**Instructions for the task:**
Up to and including the final line, retype each line of the records below, starting with the one that contains "circular profile avatar".

** Opening Data block **

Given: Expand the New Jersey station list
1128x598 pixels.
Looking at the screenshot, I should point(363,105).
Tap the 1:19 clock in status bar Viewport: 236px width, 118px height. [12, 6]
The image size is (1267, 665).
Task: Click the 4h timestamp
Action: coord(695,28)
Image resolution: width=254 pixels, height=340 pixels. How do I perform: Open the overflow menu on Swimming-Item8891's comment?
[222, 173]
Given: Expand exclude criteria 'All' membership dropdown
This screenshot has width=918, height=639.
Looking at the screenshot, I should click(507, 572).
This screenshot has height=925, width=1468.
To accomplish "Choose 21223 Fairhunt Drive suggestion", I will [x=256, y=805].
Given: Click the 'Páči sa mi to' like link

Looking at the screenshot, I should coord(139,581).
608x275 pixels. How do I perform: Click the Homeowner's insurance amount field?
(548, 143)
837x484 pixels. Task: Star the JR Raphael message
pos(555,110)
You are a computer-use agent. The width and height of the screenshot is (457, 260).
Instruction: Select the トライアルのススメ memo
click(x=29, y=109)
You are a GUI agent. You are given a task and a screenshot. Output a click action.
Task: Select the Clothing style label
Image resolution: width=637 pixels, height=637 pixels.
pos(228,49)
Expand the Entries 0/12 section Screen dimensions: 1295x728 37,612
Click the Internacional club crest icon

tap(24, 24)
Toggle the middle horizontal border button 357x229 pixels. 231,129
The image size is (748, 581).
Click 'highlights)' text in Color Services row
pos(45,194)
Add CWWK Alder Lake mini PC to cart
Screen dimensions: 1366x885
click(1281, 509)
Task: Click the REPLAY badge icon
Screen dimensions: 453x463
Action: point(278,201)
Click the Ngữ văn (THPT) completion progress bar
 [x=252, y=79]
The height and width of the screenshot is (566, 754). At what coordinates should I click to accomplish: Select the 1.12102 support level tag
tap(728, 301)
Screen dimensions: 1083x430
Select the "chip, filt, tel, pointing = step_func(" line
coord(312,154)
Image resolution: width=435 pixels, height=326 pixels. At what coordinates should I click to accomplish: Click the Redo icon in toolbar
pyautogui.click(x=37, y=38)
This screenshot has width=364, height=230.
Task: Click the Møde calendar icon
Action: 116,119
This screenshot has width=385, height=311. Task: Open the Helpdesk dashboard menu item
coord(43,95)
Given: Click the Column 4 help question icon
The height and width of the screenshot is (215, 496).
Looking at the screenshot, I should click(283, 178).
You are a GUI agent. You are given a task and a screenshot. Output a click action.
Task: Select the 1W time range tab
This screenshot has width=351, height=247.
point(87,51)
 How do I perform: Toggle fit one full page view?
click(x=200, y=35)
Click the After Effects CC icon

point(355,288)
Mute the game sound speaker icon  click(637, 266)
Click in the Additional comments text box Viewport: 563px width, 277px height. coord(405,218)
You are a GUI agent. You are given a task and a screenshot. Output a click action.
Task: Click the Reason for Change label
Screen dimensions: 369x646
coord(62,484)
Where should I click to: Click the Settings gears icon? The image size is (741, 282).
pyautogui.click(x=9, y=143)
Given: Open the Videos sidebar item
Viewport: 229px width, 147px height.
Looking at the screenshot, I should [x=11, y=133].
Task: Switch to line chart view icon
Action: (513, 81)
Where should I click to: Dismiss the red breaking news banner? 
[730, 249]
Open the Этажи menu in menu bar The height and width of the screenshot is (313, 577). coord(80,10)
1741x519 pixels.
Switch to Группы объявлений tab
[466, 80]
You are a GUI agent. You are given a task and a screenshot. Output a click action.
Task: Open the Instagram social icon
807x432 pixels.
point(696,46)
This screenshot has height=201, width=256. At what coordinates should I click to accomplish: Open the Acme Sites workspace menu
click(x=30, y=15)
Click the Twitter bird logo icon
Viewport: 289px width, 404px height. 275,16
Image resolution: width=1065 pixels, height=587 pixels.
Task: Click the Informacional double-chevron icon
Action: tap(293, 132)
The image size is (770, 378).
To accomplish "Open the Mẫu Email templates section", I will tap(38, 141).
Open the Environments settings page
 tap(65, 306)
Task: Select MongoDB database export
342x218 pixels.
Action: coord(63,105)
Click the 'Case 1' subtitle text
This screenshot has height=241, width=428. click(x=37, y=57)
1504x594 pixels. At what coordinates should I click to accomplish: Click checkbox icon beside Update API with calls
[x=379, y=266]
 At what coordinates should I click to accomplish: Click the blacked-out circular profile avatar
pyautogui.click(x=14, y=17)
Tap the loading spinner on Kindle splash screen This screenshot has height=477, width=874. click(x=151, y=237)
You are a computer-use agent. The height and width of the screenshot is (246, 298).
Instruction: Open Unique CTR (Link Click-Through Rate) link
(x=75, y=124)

** Closing Data block **

**Result:**
 At what coordinates should I click to accomplish: Click the blacked-out circular profile avatar
pyautogui.click(x=14, y=17)
Tap the loading spinner on Kindle splash screen This screenshot has height=477, width=874. click(x=151, y=237)
You are a computer-use agent. The height and width of the screenshot is (246, 298).
Instruction: Open Unique CTR (Link Click-Through Rate) link
(x=75, y=124)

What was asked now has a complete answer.